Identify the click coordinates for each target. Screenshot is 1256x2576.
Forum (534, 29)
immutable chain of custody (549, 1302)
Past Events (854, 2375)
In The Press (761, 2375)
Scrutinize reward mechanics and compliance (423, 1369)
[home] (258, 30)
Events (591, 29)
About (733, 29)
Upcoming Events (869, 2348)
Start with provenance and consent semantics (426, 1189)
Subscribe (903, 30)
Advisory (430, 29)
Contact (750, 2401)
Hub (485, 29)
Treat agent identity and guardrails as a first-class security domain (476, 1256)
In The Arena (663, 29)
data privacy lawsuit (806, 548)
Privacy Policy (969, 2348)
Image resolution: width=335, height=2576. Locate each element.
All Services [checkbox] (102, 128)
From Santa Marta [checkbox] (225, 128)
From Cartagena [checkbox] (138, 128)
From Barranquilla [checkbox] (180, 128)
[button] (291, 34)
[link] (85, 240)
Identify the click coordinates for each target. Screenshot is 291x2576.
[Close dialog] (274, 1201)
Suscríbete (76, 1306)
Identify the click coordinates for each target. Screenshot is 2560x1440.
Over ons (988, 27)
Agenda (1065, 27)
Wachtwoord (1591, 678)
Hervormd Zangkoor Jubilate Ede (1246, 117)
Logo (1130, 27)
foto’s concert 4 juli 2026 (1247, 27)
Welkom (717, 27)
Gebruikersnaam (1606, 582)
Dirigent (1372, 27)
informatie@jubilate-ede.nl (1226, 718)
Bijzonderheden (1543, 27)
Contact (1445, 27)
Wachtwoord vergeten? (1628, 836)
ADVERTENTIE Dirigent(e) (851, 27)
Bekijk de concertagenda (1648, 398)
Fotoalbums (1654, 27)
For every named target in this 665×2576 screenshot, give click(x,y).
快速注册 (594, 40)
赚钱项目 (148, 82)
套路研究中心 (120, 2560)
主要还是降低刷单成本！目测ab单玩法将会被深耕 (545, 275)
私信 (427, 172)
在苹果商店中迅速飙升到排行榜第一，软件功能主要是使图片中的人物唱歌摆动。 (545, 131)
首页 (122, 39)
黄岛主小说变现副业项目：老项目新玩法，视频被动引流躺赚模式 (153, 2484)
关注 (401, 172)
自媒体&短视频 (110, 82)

==================================================

**PROBLEM TO SOLVE**:
The listing above holds a line with "Privacy Policy (969, 2348)" and a line with "Dirigent (1372, 27)". Print the stretch from the first through the second, exactly and alone.

**EXERCISE RESPONSE**:
Privacy Policy (969, 2348)
Image resolution: width=335, height=2576. Locate each element.
All Services [checkbox] (102, 128)
From Santa Marta [checkbox] (225, 128)
From Cartagena [checkbox] (138, 128)
From Barranquilla [checkbox] (180, 128)
[button] (291, 34)
[link] (85, 240)
Identify the click coordinates for each target. Screenshot is 291x2576.
[Close dialog] (274, 1201)
Suscríbete (76, 1306)
Identify the click coordinates for each target. Screenshot is 2560x1440.
Over ons (988, 27)
Agenda (1065, 27)
Wachtwoord (1591, 678)
Hervormd Zangkoor Jubilate Ede (1246, 117)
Logo (1130, 27)
foto’s concert 4 juli 2026 (1247, 27)
Welkom (717, 27)
Gebruikersnaam (1606, 582)
Dirigent (1372, 27)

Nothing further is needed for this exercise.